La trouver, extrait par Murièle Camac
Je danserai avec toi. Je sentirai la chaleur de ton corps. T’embrasserai tendrement sur la joue. Mes gestes seront précis et beaux, durs. Ma main partira de haut, s’abattra d’un coup. Elle se relèvera fière. La grâce d’un torero. Puis doucement, doucement, s’abaissera vers ma bouche, vers mon sourire. Je lècherai ton sang sur la lame. Ah, ça fait du bien. Tu seras mort.
On ne change pas de monde sans grande fatigue.
Il faut beaucoup marcher, beaucoup attendre, beaucoup maigrir.
Dormir.
On ne change pas de tête sans paire de ciseaux,
on ne change pas de ciel sans changer d’oiseaux.
Dans la poche pour me repérer je n’ai que The Audubon Society Field Guide to North American Birds. Les jours de torpeur il m’aide à rester immobile, les yeux tournés vers le ciel.
Je commence une liste de noms d’oiseaux.
Je passe par des paysages adorables.
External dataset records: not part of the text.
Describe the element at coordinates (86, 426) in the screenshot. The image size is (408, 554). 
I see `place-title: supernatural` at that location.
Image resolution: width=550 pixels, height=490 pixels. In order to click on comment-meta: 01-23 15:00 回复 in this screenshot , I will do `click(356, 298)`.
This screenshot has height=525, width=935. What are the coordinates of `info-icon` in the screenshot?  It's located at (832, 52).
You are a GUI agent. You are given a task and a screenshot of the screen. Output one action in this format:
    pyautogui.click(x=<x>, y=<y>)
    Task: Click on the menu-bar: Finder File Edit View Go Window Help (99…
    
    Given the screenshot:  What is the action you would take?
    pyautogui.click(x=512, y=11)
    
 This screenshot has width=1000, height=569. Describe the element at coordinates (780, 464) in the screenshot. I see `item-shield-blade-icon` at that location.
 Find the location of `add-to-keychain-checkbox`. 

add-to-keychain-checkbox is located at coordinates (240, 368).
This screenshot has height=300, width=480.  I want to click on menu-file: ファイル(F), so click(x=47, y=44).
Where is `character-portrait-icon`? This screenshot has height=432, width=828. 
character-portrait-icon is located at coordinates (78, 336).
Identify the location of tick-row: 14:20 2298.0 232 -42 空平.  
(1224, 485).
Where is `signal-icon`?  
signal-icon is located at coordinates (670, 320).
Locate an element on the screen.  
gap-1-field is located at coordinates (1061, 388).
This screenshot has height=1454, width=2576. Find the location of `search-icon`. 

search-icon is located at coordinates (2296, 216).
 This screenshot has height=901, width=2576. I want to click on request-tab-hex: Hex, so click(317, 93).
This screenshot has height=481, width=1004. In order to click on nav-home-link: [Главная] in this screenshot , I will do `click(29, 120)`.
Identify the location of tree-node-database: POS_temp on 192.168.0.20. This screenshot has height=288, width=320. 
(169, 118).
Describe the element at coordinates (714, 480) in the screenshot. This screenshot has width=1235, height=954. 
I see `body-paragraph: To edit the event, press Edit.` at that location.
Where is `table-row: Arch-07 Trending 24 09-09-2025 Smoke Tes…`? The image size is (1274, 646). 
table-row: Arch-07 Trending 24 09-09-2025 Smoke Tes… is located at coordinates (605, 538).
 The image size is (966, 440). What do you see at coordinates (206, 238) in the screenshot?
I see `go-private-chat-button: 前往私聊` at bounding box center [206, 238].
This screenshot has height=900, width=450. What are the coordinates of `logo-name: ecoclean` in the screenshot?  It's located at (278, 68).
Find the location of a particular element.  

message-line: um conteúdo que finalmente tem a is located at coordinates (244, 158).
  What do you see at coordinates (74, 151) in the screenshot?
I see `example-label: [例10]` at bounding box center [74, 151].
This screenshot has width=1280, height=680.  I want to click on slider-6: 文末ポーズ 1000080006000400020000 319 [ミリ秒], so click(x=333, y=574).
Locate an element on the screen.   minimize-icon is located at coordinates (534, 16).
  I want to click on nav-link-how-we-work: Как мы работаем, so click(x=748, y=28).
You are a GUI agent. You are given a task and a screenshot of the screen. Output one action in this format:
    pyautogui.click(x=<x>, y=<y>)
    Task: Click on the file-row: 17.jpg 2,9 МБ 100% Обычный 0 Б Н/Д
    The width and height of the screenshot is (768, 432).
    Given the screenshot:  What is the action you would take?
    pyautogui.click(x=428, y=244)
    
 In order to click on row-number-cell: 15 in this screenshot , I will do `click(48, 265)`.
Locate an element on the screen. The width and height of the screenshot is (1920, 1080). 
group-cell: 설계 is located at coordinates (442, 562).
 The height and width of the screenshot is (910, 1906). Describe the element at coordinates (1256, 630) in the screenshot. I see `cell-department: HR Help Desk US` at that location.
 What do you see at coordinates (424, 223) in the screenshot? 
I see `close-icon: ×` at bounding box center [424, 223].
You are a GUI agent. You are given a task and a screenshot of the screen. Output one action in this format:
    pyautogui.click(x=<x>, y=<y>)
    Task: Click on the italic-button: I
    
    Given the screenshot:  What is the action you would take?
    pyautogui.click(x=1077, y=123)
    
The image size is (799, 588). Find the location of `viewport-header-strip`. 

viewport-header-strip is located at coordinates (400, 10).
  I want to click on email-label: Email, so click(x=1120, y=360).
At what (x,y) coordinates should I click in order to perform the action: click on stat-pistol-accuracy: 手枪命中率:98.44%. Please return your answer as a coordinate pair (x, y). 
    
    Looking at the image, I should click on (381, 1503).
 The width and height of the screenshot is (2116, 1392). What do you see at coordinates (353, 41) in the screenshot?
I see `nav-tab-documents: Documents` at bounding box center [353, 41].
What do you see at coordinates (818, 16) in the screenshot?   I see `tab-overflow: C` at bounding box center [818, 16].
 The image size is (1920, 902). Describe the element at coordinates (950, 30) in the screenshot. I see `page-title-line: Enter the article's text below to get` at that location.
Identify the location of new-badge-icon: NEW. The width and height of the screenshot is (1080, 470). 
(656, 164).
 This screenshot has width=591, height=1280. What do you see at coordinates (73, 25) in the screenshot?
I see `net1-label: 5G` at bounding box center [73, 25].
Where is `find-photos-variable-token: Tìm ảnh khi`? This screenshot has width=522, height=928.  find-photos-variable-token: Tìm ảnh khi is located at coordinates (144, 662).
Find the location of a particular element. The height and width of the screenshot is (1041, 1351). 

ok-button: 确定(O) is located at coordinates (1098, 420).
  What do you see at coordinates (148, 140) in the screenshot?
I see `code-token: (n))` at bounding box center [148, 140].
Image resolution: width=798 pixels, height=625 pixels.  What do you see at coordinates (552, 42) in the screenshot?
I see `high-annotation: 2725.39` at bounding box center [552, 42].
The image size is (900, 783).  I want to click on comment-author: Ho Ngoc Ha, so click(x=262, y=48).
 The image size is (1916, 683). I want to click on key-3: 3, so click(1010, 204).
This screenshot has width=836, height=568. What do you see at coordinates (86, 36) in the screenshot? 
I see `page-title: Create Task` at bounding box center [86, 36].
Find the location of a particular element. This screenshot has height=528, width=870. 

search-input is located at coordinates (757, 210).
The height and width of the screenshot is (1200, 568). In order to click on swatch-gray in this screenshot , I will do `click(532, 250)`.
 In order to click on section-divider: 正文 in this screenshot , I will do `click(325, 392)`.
De petites routes le long des rivières : peupliers, frôlements, fougères.
Des étangs pleins de nénuphars (nénufars).
Des maisons dans les bois comme celle des sept nains.
Devant certaines, un panneau « A vendre » accroché à l’entrée.
Je parcours le Nouveau Monde.
Un jour je décide d’aller plus vite. J’accélère le mouvement. Je sors de ma torpeur. Je prends le Massachusetts Turnpike, comme tout le monde.
Ce n’est pas vrai : je ne vais pas très vite. Des avions chasseurs apparaissent en vol au-dessus de la route, tout près, tout bas — ce sont eux qui vont très vite.
Les chasseurs passent tellement à ras du paysage adorable et tellement vite que le paysage adorable en pousse un hurlement atroce.
Les yeux tournés vers le ciel, je vois et j’entends se déployer la puissance aérienne de la plus grande armée du monde.
Cela laisse sans voix.
Langue maternelle, langue virile, je déclare vouloir danser avec toi. Guide-moi, tiens-moi debout, renverse-moi. Oriente-moi de tes mouvements souples et musclés. Je suis capable de faire les mêmes à reculons et en talons hauts.
Je peux te suivre, je peux te précéder. Tes pressions discrètes sur mon corps amoureux, je les comprendrai, nous ferons un beau couple. Moi en robe rose, luisante de sueur sur la piste de danse. Toi souple et musclée, luisante de bave comme un escargot, rose.
Nous danserons français toutes les deux, nous ferons un sacré couple.
Malgré le manque de place, j’ai gardé mes robes : des robes de mariage, de soirée, de vernissage, de deuxième mariage. Des robes pour danser. Des robes de pas tous les jours, comme les textes qu’on appelle poèmes pour dire qu’ils sont de pas tous les jours.
Même si une robe, c’est très différent comme objet d’un texte qu’on appelle poème.